Poteri del Capo dello Stato: dallo scioglimento delle Camere alla concessione della grazia

Subito dopo il giuramento, nella mattinata del 3 febbraio, Sergio Mattarella avrà pieni poteri da presidente della Repubblica. Vediamo quali sono. Partendo dal fatto che possono essere rilevanti, nonostante il fatto che il nostro non sia un regime presidenziale. Sono definiti essenzialmente da tre articoli della Costituzione: l’87, l’88 e il 92. Il settennato + 2 di Giorgio Napolitano ha di fatto innovato la prassi, perché negli ultimi anni il Presidente ha esercitato i suoi poteri in modo da stabilire sostanzialmente lui l’indirizzo della politica nazionale. Secondo la nostra Carta Costituzionale questi sono i principali poteri del Presidente:
Nomina il Primo Ministro e i Ministri
È il Presidente a nominare il Primo Ministro dopo essersi consultato con i vari gruppi parlamentari. Da quando in Italia è presente sulla scheda elettorale il nome del candidato premier, questa funzione è in parte venuta meno, ma la sua importanza si è toccata con mano con la nomina di Mario Monti, poi di Enrico letta e infine di Matteo Renzi a Presidente del Consiglio, decise – di fatto – dal Capo dello Stato. Che nomina anche i ministri su indicazione del premier.
Scioglie le Camere
Il principale potere del Capo dello Stato. Può farlo dopo aver sentito i loro presidenti, e di fronte a fatti molto gravi o in situazioni di pericolo per il Paese, rispetto ai quali il governo resti inerte. Non può farlo, invece, negli ultimi sei mesi del suo mandato, a meno che questi non coincidano con i sei mesi conclusivi della legislatura.

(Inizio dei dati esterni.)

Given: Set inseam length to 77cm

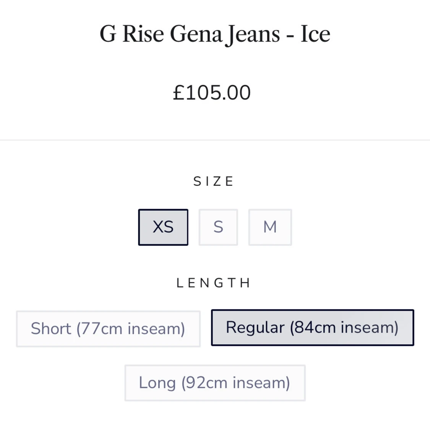Looking at the screenshot, I should [108, 329].
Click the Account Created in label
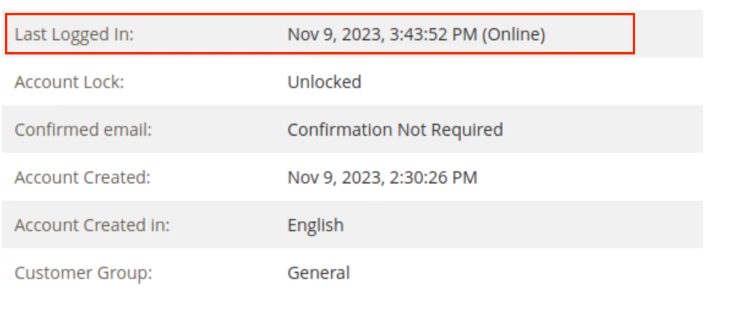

Può negare la firma a leggi e decreti
Le leggi approvate dal Parlamento non sono valide finché il Presidente non le ha firmate. Il Capo dello Stato, quando ritenga che ci siano difetti di costituzionalità, può rifiutarsi di firmare e rinviare il testo alle Camere. Se il Parlamento lo rimanda indietro senza aver fatto modifiche, allora il Presidente è costretto a firmare la legge (sarà, nel caso, la Corte Costituzionale a bocciarla successivamente)
Indice referendum
È il presidente della Repubblica a indire i referendum che hanno ottenuto la quantità necessaria di firme e sono stati considerati ammissibili dalla Corte Costituzionale. In caso di referendum abrogativo, che quindi cancella una legge esistente, se la consultazione ha esito positivo, è il Capo dello Stato a dichiarare abrogata la legge sottoposta a giudizio popolare.
Invia messaggi alle Camere
Il Capo dello Stato può convocare le Camere in seduta straordinaria o inviare loro messaggi. Questo viene fatto per lanciare un monito o per fare pressioni affinché un impegno non mantenuto venga portato a termine (Napolitano ha ed esempio inviato messaggi alle Camere per sottolineare l’abuso che veniva fatto dei decreti legge nel febbraio 2012).
Presiede le Forze Armate
Il Presidente della Repubblica è anche presidente del Consiglio Supremo di Difesa, e detiene quindi il comando di tutte le forze armate, ma solo in funzione di garanzia. È il Capo dello Stato a dichiarare lo stato di guerra, dopo che questo è stato deliberato dalle Camere.
Presiede il Consiglio Superiore della Magistratura
Il Presidente della Repubblica è anche a capo del potere giudiziario, come presidente del Consiglio Superiore della Magistratura (che ha lo scopo di garantire l’autonomia e l’indipendenza della magistratura dagli altri poteri dello Stato).
Rappresenta l’unità nazionale
Secondo quanto recita l’articolo 87 della Costituzione Italiana: “Il Presidente della Repubblica è il Capo dello Stato e rappresenta l’unità nazionale”. Per questa ragione per la sua elezione si richiede, almeno nelle prime tre votazioni, una maggioranza di due terzi del Parlamento: per evitare che colui che deve rappresentare tutta l’Italia possa essere deciso solo da una parte politica.
Inoltre può nominare senatori a vita (art. 59), salvo riforme in corso; nomina cinque giudici della Consulta (art. 135); conferisce le onorificenze; può concedere la grazia e commutare le pene.